Directions for this task
Nothing but the lines below from the one containing "Light Bulbs (94, 1588)" through the one containing "Prince William faces" should appear in the answer, exact and without pictures.

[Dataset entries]
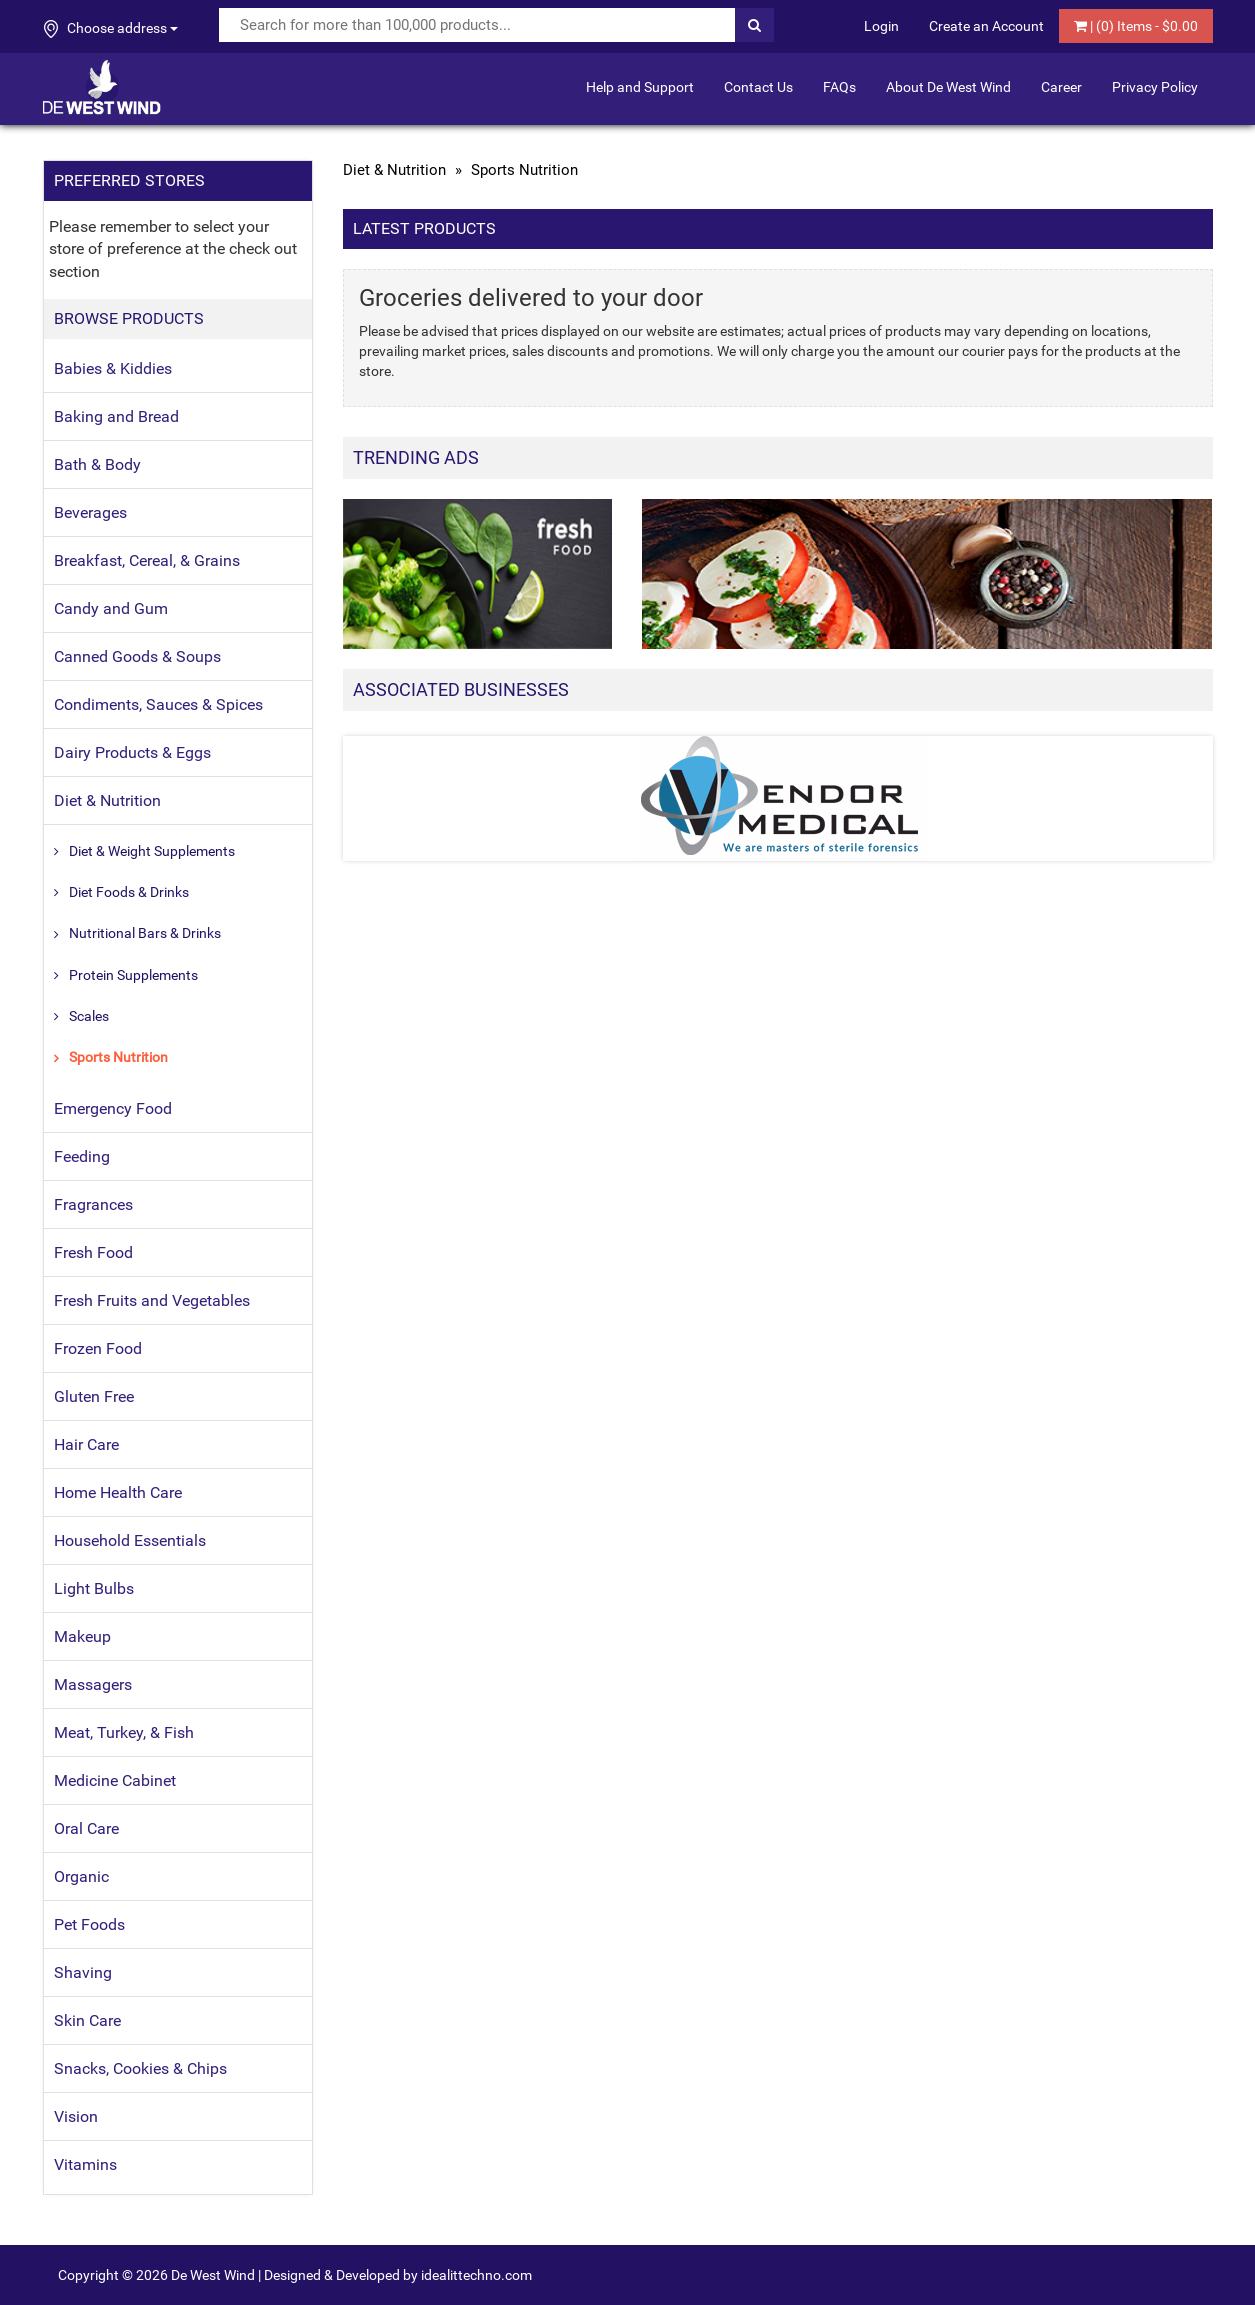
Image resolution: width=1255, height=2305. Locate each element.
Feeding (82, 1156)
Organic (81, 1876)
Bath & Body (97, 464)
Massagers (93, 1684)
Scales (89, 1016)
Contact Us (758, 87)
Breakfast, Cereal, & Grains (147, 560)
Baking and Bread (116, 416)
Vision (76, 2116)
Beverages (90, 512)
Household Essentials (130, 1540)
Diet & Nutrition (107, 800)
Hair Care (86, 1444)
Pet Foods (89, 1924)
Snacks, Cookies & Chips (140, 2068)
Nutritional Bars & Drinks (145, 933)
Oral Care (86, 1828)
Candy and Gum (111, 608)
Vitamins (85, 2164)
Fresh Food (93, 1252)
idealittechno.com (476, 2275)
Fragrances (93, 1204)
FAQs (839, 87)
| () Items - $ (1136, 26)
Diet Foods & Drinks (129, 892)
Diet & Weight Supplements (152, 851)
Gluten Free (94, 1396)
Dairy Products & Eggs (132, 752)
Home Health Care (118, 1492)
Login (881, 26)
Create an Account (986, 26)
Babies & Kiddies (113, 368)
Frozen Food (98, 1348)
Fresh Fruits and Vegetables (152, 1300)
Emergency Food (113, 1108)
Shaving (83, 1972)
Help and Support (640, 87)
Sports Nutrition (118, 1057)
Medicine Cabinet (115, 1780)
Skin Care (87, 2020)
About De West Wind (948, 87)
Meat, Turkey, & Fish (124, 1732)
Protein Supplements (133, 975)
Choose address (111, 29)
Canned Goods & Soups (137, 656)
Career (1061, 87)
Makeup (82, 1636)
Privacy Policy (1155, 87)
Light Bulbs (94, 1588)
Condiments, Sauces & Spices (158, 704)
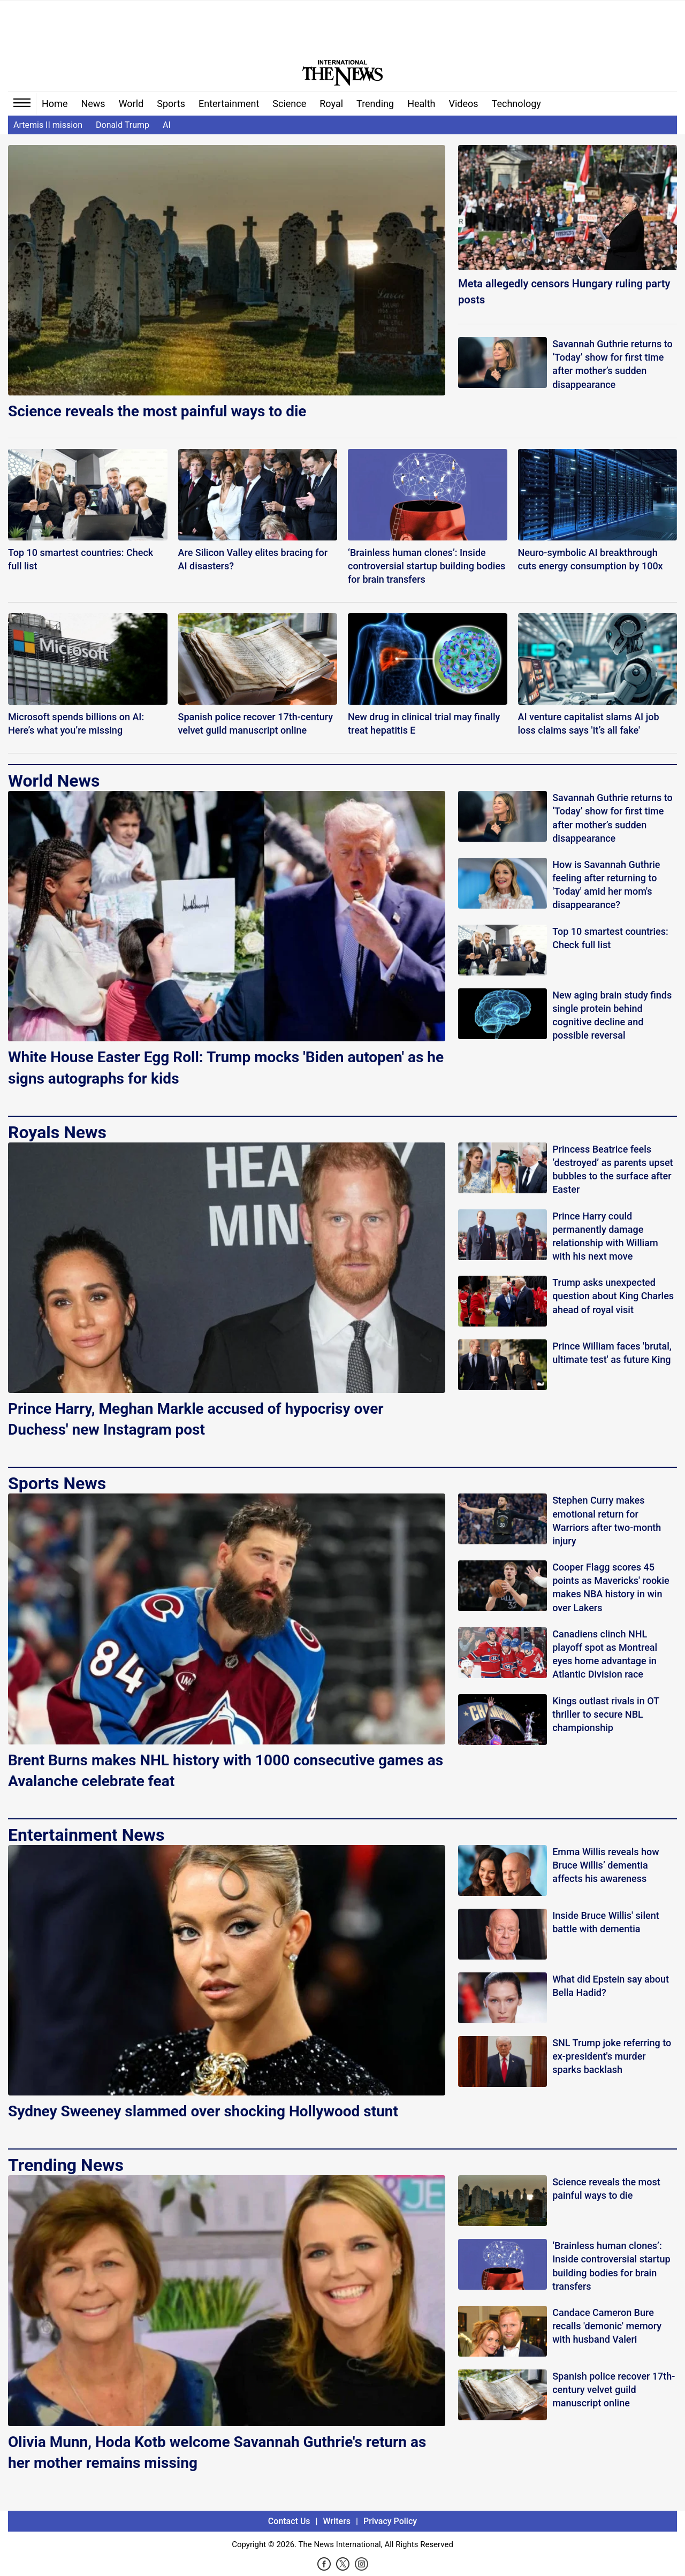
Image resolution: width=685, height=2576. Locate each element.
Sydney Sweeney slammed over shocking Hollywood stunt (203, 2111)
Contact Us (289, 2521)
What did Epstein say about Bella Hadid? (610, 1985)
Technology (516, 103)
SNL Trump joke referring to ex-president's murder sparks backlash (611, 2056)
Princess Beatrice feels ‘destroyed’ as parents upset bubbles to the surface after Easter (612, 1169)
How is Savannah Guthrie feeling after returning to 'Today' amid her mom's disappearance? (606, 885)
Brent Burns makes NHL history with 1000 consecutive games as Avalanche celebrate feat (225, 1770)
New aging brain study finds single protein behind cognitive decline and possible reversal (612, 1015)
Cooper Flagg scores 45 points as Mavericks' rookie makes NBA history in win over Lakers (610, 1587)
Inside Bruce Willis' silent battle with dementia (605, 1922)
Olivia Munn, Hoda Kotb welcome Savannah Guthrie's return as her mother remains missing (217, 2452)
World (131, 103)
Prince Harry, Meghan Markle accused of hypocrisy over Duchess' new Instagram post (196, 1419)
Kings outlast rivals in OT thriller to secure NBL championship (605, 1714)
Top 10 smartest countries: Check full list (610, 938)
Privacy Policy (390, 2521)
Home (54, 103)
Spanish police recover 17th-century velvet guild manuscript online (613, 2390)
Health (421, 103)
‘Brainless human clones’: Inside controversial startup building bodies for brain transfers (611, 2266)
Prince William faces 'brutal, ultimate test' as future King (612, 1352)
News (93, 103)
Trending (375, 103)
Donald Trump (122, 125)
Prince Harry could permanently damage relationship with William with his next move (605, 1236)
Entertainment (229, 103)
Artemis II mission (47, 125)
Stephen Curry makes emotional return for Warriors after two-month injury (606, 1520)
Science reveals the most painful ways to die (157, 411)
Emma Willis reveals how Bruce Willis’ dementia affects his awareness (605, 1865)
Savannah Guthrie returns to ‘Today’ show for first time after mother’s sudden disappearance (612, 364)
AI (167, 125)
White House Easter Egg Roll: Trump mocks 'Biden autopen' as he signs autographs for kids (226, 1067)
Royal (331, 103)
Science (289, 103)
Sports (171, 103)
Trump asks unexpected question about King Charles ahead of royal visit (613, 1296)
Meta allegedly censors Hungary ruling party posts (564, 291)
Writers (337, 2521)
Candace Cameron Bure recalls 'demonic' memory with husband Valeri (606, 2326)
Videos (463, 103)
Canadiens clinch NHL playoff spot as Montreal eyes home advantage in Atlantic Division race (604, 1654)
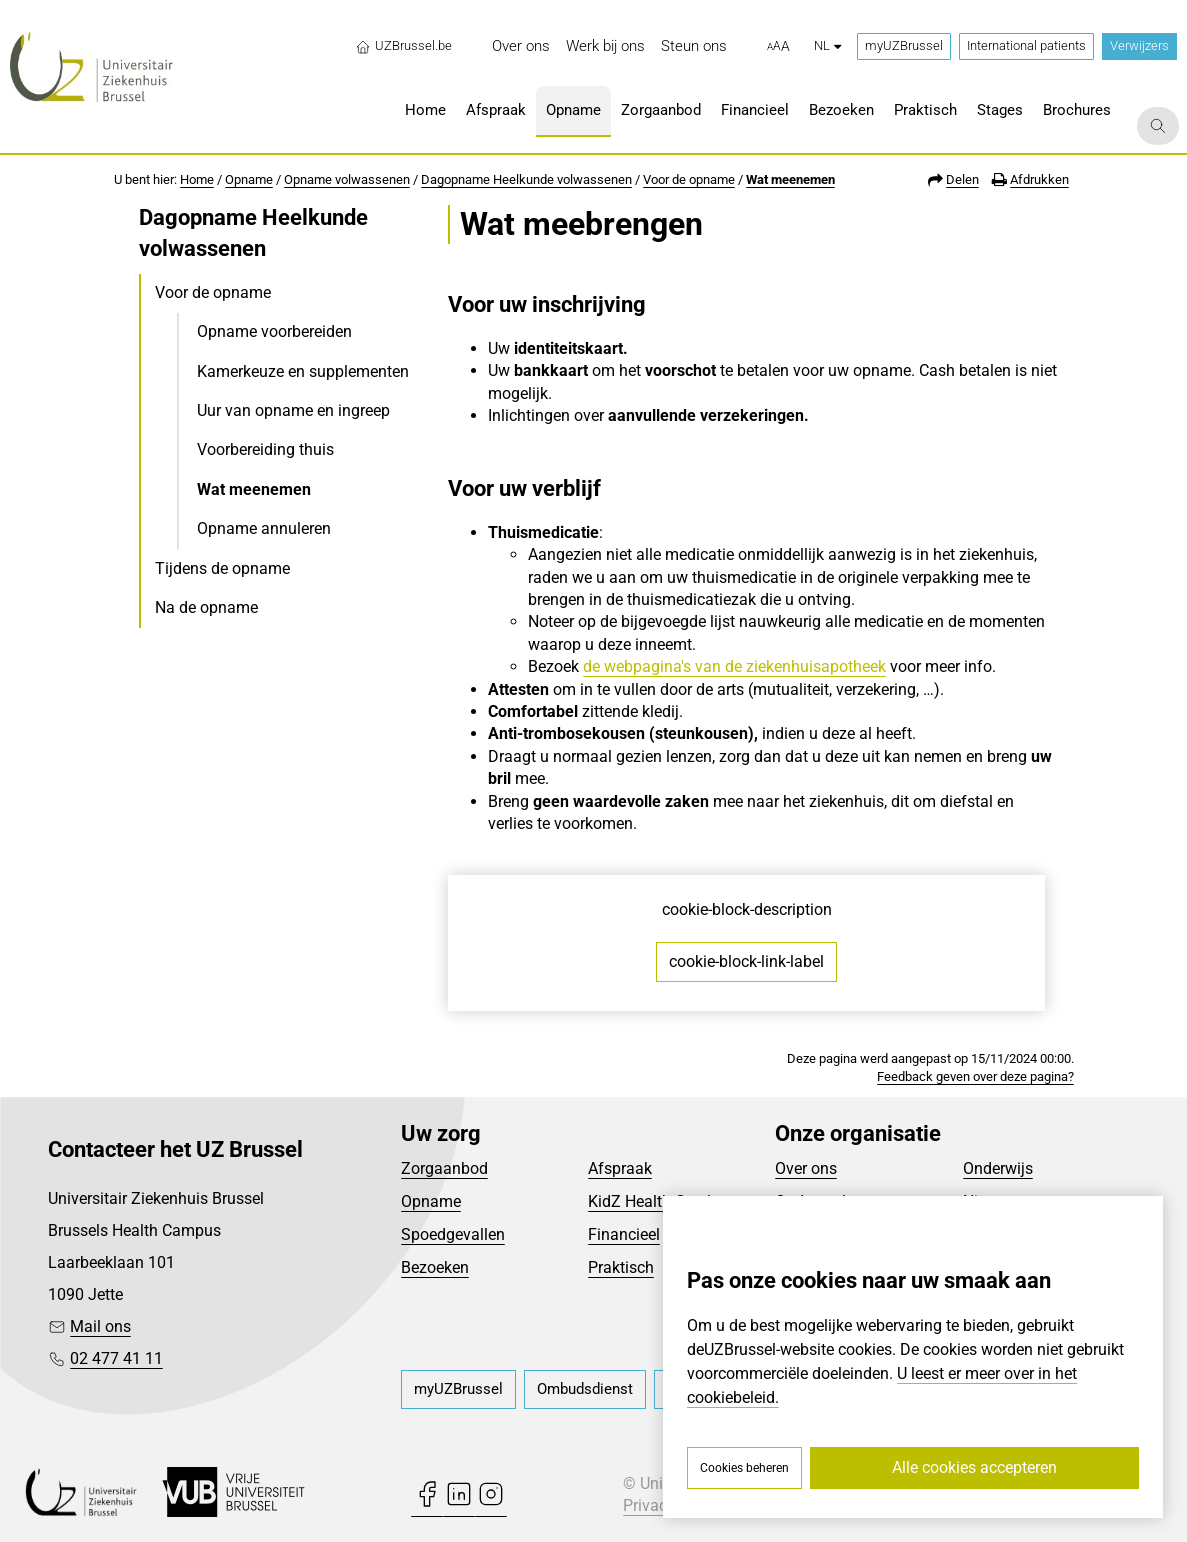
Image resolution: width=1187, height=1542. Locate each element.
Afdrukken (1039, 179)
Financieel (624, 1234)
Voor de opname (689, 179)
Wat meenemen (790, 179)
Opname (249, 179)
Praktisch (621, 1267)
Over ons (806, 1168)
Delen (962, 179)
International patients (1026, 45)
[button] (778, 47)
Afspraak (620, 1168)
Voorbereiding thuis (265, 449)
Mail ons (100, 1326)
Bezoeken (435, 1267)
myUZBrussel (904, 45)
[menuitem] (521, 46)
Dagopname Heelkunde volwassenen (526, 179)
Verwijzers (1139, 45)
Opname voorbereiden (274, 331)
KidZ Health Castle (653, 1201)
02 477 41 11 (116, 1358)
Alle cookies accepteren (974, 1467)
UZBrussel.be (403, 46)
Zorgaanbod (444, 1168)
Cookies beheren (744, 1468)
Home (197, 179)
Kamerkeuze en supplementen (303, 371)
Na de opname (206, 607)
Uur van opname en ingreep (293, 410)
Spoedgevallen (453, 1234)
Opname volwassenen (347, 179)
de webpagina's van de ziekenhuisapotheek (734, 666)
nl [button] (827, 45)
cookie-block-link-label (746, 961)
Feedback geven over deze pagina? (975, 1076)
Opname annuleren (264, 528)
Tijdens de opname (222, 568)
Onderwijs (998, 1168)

Solution to this exercise
Light Bulbs (94, 1588)
Condiments, Sauces & Spices (158, 704)
Image resolution: width=685, height=2576. Locate each element.
Sydney Sweeney slammed over shocking Hollywood stunt (203, 2111)
Contact Us (289, 2521)
What did Epstein say about Bella Hadid? (610, 1985)
Technology (516, 103)
SNL Trump joke referring to ex-president's murder sparks backlash (611, 2056)
Princess Beatrice feels ‘destroyed’ as parents upset bubbles to the surface after Easter (612, 1169)
How is Savannah Guthrie feeling after returning to 'Today' amid her mom's disappearance? (606, 885)
Brent Burns makes NHL history with 1000 consecutive games as Avalanche celebrate feat (225, 1770)
New aging brain study finds single protein behind cognitive decline and possible reversal (612, 1015)
Cooper Flagg scores 45 points as Mavericks' rookie makes NBA history in win over Lakers (610, 1587)
Inside Bruce Willis' silent battle with dementia (605, 1922)
Olivia Munn, Hoda Kotb welcome Savannah Guthrie's return as her mother remains missing (217, 2452)
World (131, 103)
Prince Harry, Meghan Markle accused of hypocrisy over Duchess' new Instagram post (196, 1419)
Kings outlast rivals in OT thriller to secure NBL championship (605, 1714)
Top 10 smartest countries: Check full list (610, 938)
Privacy Policy (390, 2521)
Home (54, 103)
Spanish police recover 17th-century velvet guild manuscript online (613, 2390)
Health (421, 103)
‘Brainless human clones’: Inside controversial startup building bodies for brain transfers (611, 2266)
Prince William faces 'brutal, ultimate test' as future King (612, 1352)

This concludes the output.